Building Block for Non-Linear Optical Active Coordination Polymers

Highlights of the full text, which can be found here, include:

• Structural and photophysical study of a new carbazole based “push-pull” organic dye.

• In solution molecule exhibits an solvatochromic intramolecular charge transfer emission.

• In solid-state parallel packing of chromophore leads to excimer emission.

Metal-organic frameworks become flexible

Brief abstract of Pia's work:

Materials consisting of inorganic and organic components can combine the best of two worlds: under certain circumstances, the so-called MOFs – short for metal-organic frameworks – are structured in the same order as crystals and are at the same time porous and deformable. This opens up the prospect of intelligent materials for energy-saving technical applications. However, so far only a few flexible MOFs have been identified.

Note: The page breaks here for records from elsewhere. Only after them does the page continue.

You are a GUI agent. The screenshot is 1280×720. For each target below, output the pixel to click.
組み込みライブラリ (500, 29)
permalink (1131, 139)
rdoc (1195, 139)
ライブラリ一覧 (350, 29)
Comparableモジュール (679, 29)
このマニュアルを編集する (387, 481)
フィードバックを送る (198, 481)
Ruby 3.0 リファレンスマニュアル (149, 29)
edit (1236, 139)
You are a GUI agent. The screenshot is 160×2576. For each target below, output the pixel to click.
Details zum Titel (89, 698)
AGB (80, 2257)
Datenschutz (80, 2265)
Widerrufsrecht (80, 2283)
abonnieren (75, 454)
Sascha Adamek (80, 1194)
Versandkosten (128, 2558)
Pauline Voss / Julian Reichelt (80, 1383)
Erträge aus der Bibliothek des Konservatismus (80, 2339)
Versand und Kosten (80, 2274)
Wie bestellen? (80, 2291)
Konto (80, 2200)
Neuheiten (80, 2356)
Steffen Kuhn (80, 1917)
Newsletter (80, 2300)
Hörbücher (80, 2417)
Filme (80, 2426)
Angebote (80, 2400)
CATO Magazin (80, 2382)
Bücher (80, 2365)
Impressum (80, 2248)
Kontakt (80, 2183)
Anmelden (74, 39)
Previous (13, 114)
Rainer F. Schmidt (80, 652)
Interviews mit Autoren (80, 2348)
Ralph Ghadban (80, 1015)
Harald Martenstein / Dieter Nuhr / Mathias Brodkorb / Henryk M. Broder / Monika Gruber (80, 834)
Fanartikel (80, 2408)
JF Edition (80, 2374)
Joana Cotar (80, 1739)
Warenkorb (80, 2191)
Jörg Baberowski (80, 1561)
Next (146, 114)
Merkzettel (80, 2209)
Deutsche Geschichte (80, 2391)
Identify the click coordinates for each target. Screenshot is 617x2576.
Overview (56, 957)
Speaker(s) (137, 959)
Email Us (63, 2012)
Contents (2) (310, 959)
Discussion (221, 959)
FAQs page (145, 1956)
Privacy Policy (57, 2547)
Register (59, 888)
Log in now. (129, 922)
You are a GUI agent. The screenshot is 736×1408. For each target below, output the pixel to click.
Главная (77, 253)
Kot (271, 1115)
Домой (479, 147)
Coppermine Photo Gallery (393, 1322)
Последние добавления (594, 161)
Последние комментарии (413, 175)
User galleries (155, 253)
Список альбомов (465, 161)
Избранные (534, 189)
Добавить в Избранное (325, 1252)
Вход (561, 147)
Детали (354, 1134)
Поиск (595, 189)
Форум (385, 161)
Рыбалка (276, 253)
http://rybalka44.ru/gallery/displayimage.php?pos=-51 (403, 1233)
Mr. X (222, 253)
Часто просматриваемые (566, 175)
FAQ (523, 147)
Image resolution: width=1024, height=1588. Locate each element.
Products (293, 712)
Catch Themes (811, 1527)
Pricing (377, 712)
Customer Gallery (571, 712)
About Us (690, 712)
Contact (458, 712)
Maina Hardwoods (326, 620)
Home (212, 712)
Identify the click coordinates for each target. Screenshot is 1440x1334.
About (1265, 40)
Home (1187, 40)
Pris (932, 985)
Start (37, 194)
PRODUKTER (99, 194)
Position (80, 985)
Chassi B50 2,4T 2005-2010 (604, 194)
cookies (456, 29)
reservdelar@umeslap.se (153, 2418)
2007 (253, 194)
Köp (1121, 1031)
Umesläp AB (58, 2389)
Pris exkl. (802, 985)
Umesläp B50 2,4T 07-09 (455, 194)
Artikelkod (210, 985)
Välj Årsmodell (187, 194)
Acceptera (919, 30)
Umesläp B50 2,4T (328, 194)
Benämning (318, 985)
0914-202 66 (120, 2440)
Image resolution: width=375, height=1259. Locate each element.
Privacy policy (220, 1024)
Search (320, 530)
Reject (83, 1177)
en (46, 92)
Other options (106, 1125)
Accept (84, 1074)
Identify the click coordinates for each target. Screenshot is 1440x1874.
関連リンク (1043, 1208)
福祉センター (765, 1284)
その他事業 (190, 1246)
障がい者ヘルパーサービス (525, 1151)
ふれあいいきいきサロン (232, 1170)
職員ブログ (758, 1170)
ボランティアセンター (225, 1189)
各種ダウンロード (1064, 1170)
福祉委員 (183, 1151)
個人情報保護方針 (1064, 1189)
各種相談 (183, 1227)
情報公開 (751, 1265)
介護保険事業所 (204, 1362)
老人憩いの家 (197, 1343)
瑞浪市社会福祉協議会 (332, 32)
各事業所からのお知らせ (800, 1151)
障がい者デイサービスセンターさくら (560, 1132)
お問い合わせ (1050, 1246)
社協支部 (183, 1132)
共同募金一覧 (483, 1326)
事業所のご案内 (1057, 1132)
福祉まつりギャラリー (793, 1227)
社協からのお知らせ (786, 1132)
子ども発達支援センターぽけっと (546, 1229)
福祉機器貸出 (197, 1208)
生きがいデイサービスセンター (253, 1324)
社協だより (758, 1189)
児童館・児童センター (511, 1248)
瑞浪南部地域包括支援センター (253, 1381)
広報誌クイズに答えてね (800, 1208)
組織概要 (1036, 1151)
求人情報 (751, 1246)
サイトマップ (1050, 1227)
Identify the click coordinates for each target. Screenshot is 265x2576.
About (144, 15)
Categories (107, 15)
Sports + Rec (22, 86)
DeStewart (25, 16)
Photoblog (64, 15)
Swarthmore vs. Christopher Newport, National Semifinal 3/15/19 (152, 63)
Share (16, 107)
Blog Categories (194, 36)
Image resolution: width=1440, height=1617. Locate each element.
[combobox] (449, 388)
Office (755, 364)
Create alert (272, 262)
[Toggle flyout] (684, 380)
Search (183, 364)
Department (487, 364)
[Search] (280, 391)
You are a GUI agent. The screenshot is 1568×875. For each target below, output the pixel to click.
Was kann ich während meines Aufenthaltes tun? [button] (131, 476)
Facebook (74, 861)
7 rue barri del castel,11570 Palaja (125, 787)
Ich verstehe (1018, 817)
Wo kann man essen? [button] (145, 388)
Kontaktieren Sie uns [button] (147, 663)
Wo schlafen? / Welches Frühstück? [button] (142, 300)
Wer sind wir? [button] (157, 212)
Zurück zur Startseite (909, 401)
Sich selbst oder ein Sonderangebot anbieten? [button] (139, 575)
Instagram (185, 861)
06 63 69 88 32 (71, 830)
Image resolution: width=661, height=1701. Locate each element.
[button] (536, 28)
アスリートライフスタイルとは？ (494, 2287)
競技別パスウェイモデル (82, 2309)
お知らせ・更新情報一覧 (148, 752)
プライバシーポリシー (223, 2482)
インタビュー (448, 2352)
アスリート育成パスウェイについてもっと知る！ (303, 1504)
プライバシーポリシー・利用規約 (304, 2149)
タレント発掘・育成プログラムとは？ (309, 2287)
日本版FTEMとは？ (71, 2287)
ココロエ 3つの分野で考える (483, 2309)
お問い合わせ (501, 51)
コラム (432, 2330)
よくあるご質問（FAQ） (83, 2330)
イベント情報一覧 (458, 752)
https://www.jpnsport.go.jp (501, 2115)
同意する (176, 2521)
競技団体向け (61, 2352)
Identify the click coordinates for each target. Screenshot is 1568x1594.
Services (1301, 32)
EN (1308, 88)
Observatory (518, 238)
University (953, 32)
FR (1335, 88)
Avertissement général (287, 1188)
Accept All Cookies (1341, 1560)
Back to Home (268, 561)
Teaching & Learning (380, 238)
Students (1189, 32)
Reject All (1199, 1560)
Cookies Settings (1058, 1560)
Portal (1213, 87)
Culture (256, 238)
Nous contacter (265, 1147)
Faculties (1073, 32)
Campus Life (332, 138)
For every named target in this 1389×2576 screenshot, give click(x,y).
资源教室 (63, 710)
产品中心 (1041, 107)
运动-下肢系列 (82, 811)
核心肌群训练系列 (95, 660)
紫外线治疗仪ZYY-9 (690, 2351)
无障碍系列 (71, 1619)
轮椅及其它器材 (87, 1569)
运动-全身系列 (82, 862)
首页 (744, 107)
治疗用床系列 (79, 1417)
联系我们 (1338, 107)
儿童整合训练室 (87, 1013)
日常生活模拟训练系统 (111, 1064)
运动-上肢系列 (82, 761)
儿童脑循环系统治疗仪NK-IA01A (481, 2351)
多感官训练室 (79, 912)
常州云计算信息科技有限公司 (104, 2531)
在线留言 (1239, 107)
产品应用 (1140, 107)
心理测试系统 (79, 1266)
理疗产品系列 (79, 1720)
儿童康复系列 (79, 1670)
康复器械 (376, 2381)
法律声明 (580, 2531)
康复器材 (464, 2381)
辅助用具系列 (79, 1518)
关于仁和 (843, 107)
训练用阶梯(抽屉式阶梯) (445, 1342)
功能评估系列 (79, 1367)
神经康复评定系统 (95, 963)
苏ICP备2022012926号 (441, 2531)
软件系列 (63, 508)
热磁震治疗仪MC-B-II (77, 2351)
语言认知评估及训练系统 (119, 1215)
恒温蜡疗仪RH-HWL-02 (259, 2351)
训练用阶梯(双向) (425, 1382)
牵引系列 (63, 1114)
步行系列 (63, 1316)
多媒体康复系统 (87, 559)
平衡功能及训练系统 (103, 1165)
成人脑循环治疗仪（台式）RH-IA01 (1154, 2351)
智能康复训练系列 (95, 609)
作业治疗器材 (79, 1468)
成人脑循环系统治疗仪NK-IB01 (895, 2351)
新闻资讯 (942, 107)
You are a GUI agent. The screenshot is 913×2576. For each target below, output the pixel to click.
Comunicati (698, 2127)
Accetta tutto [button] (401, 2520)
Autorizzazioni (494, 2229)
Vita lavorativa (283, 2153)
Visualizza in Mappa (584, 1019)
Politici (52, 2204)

Intrigued? Follow this link to read the full press release and click here to read the respective publication in Angewandte Chemie!

Web of Science Recognition as a Highly Cited Researcher

After 2018, Roland A. Fischer has again been a 'Highly Cited researcher' of the Clarivate Web of Science in 2020. Congratulations also go to our colleague Hubert Gasteiger from the Dept. of Chemistry and the Catalysis Research Center for being highly cited the second year in a row. A total of thirteen researchers from TUM are among the most cited in their respective fields (see the official TUM press release for details).